Continuino pure i nostri avversari a vedere in ciò un puro e semplice «misticismo dogmatico»; come al solito non cambieremo una virgola né al nostro programma né al nostro metodo di lavoro e, tanto meno, abbiamo da rivedere il principio del centralismo organico.

Nello scontro per il potere politico il proletariato avrà bisogno di un organismo che al tempo stesso ne rappresenti l’autorità e sappia agire in maniera compatta ed unitaria per dare all’azione proletaria il massimo di efficienza rivoluzionaria.

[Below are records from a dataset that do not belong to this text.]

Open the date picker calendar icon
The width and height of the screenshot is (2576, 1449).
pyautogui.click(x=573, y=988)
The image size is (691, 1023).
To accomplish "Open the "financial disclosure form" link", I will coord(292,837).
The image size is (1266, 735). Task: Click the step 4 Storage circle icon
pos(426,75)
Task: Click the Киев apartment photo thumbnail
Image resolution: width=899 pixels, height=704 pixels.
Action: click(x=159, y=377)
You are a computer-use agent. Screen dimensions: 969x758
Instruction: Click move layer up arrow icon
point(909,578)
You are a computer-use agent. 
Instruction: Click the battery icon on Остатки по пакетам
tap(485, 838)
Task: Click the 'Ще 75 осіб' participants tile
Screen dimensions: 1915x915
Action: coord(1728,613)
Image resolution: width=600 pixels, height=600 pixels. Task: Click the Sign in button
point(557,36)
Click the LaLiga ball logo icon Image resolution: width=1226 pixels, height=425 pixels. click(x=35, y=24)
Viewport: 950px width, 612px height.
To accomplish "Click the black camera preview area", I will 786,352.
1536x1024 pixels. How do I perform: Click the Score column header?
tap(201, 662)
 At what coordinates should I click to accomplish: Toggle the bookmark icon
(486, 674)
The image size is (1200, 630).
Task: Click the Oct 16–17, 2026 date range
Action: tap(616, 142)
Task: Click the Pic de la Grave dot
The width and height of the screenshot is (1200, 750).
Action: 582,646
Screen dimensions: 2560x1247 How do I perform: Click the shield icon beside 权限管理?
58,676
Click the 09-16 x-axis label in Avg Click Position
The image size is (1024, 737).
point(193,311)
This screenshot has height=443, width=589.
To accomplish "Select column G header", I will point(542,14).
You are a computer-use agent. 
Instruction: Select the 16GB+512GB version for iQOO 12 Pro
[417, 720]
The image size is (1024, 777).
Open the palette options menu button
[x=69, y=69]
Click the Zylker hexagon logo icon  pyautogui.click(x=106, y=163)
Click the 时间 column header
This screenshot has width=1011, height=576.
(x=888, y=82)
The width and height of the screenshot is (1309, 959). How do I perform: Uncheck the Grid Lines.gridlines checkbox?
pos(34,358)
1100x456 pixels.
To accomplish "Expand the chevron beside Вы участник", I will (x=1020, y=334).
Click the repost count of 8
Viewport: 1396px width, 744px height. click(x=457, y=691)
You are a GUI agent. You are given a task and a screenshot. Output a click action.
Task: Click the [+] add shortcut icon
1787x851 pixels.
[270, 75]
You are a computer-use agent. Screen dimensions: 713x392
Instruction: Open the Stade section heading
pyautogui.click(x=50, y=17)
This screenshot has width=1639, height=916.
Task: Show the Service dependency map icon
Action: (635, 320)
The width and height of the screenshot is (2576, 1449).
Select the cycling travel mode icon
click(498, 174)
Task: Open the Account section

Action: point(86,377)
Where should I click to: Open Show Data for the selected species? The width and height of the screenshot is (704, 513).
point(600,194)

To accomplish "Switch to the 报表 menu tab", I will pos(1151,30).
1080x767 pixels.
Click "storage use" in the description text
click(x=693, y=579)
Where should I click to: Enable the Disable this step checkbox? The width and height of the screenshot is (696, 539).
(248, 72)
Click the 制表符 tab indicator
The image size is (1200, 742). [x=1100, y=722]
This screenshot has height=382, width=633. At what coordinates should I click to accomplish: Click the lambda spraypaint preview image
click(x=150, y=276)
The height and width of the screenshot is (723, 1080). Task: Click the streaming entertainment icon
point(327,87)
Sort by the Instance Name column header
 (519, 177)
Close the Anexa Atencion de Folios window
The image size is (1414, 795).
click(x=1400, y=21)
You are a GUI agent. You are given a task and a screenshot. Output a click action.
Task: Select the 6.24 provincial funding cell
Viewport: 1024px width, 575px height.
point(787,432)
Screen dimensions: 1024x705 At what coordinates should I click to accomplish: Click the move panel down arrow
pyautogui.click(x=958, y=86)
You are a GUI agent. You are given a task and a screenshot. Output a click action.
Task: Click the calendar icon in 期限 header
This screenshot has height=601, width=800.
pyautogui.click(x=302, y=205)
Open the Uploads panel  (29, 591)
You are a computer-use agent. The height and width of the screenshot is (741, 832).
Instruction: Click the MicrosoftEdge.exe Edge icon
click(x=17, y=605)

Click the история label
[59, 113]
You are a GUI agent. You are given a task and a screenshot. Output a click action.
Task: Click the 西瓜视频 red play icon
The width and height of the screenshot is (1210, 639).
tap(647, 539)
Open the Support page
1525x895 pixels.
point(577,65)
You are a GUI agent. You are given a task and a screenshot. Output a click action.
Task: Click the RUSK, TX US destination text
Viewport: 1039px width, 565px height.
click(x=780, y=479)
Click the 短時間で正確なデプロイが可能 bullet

Una tale attitudine, che, alla compattezza e alla decisione nell’azione, deve anche unire la capacità di valutare adeguatamente i trapassi storici, dipende dall’averli lungamente previsti e preparati teoricamente: ecco il senso niente affatto mistico, materialista del nostro tenace lavoro di Partito, che ha nella luminosa vittoria di Ottobre un punto di riferimento storico prezioso e fondamentale. Si tratta del lavoro di un solo Partito, che si svolge in opposizione costante e continua con quello di tutti gli altri. Il nostro teorema conclusivo è dunque lapidario: falso che il nostro sano dogmatismo e salutare settarismo ci impediscano di vedere la vita che scorre intorno a noi; è vero, al contrario, che sono proprio essi la premessa sia per riconoscere oggi, in tale vita, la vita dell’avversario di classe, sia per affermare domani la vita del proletariato e dell’Uomo-Specie sulla morte della borghesia e dell’opportunismo.